[Entries for finding words and elements]

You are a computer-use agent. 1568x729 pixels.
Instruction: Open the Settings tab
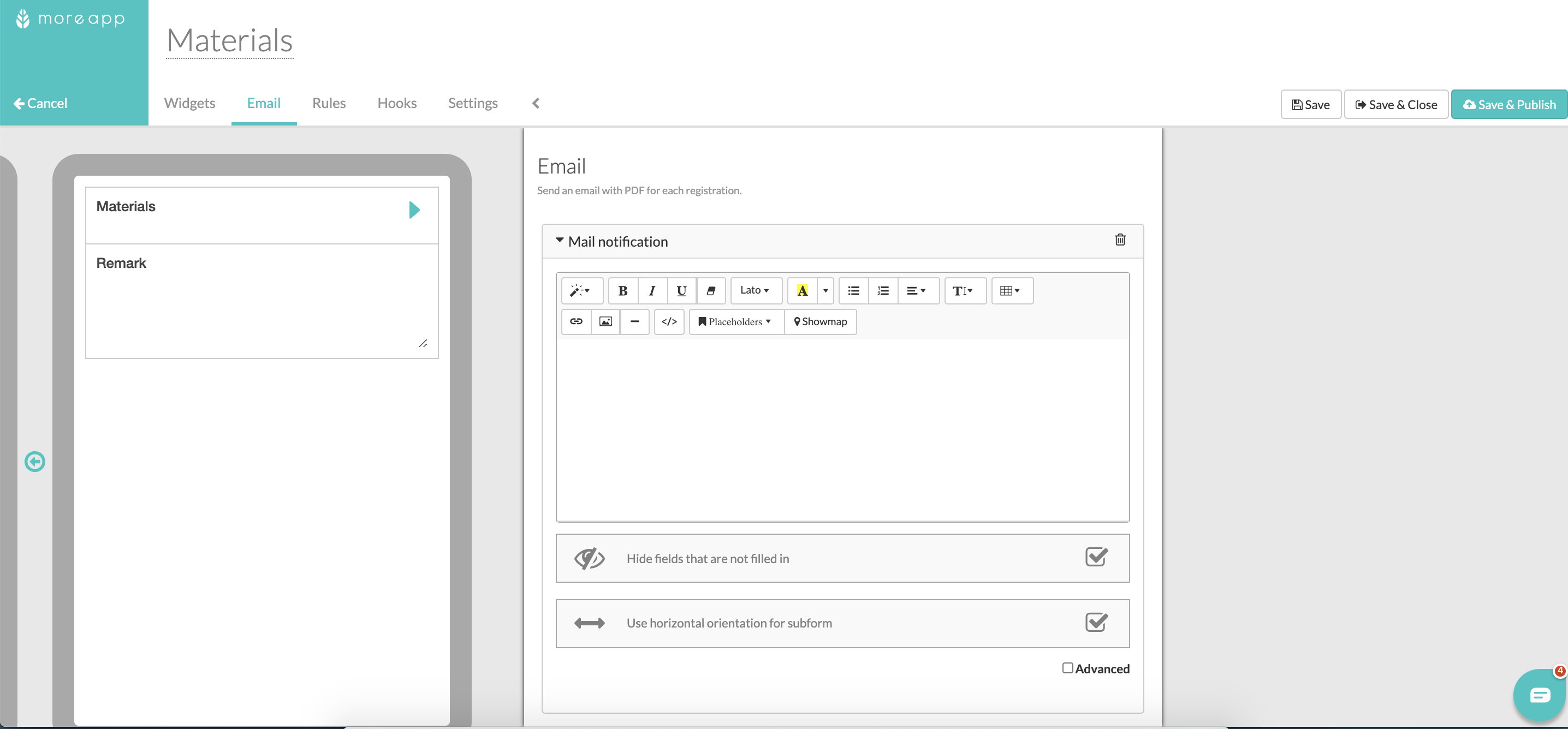[473, 103]
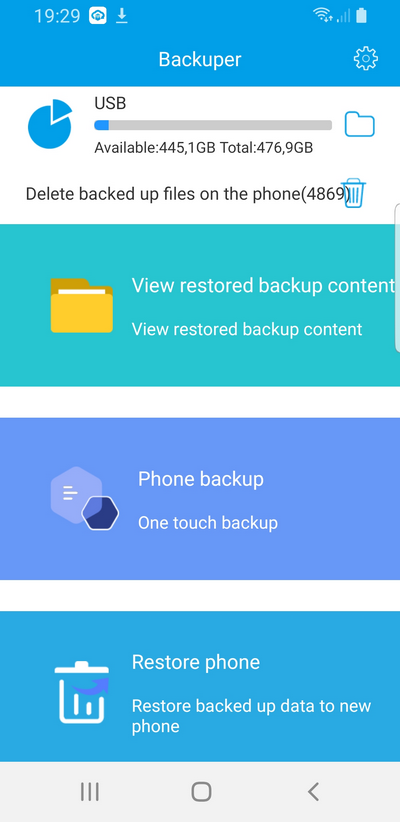This screenshot has width=400, height=822.
Task: Tap the cloud app notification icon
Action: 98,16
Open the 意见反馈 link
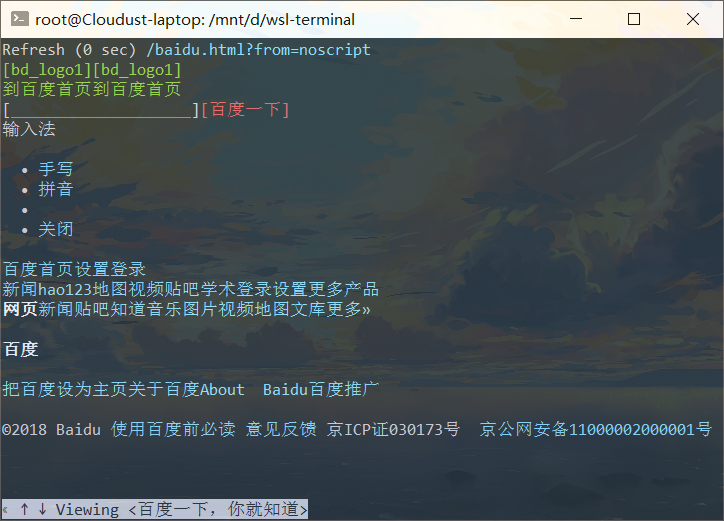Screen dimensions: 724x521 click(281, 430)
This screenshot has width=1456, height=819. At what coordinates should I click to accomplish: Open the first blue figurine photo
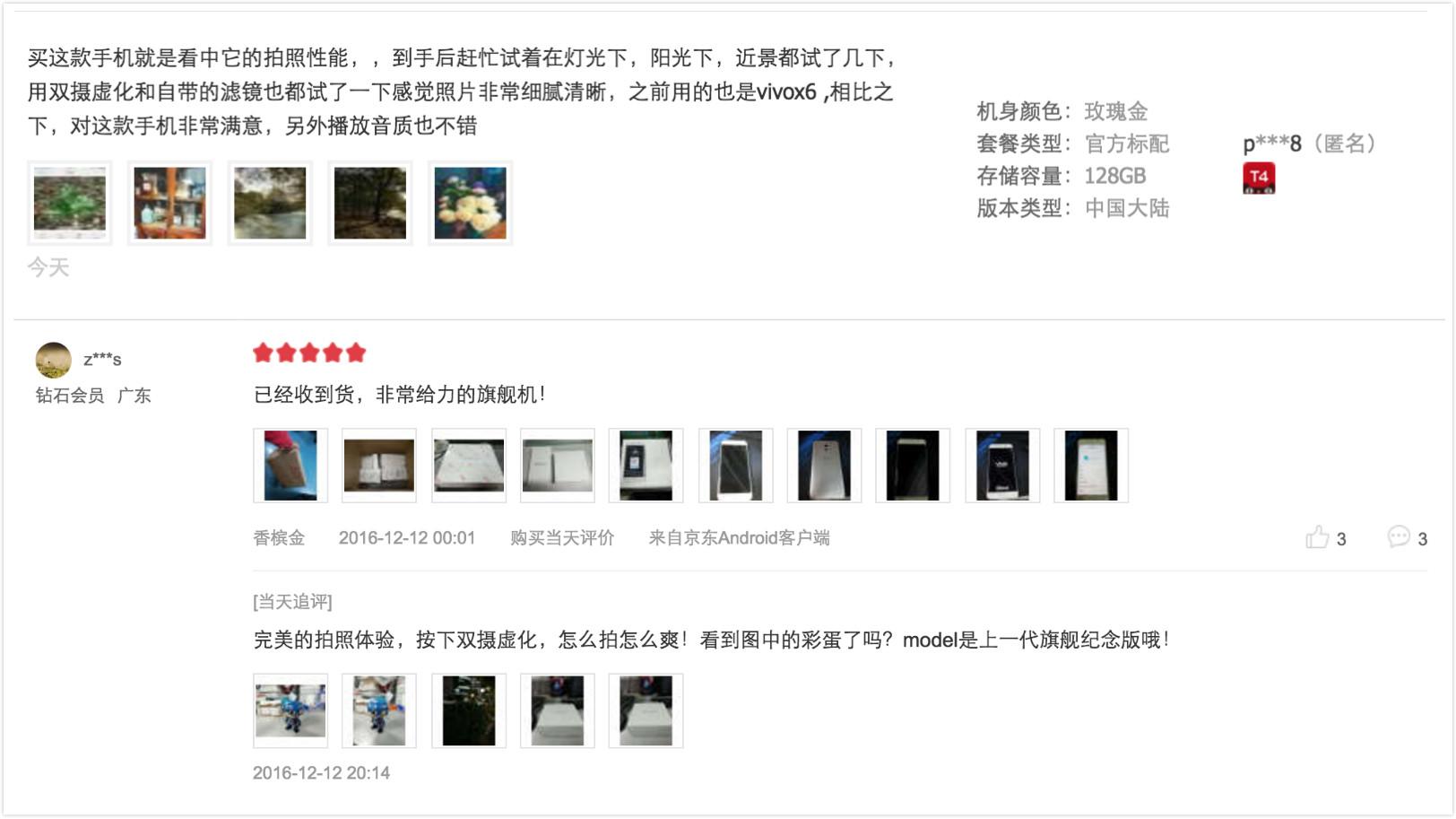click(290, 710)
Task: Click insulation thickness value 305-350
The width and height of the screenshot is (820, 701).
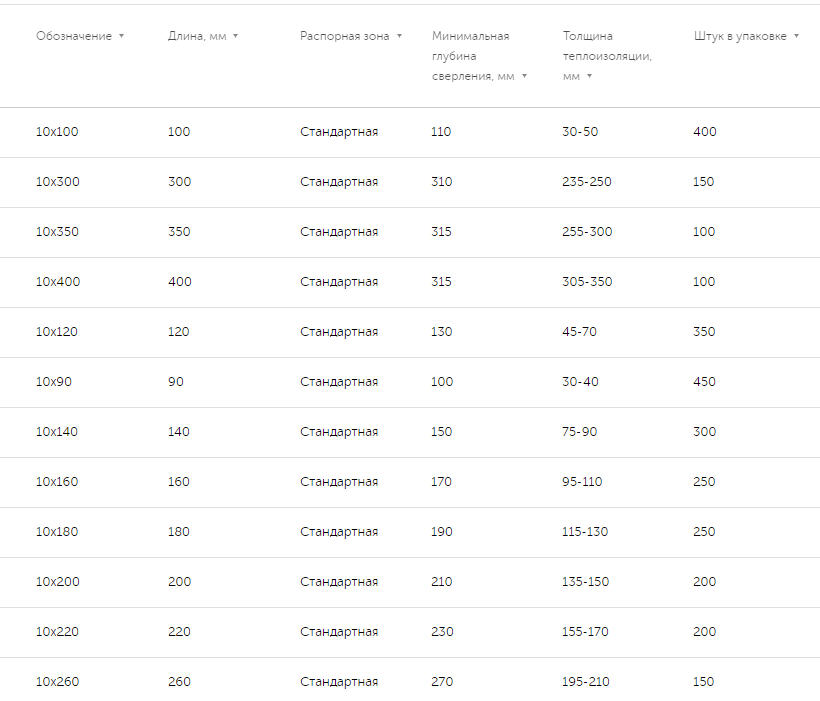Action: tap(587, 282)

■ Work to do
Copy all of the lines above word for word, leaving out the pictures.

■ Result for this exercise
You are a computer-use agent. 1568x729 pixels.
Instruction: Open the Settings tab
[473, 103]
This screenshot has width=400, height=822.
Task: Tap the cloud app notification icon
Action: 98,16
Open the 意见反馈 link
Screen dimensions: 724x521 click(281, 430)
This screenshot has width=1456, height=819. At what coordinates should I click to accomplish: Open the first blue figurine photo
click(290, 710)
Task: Click insulation thickness value 305-350
The width and height of the screenshot is (820, 701).
Action: tap(587, 282)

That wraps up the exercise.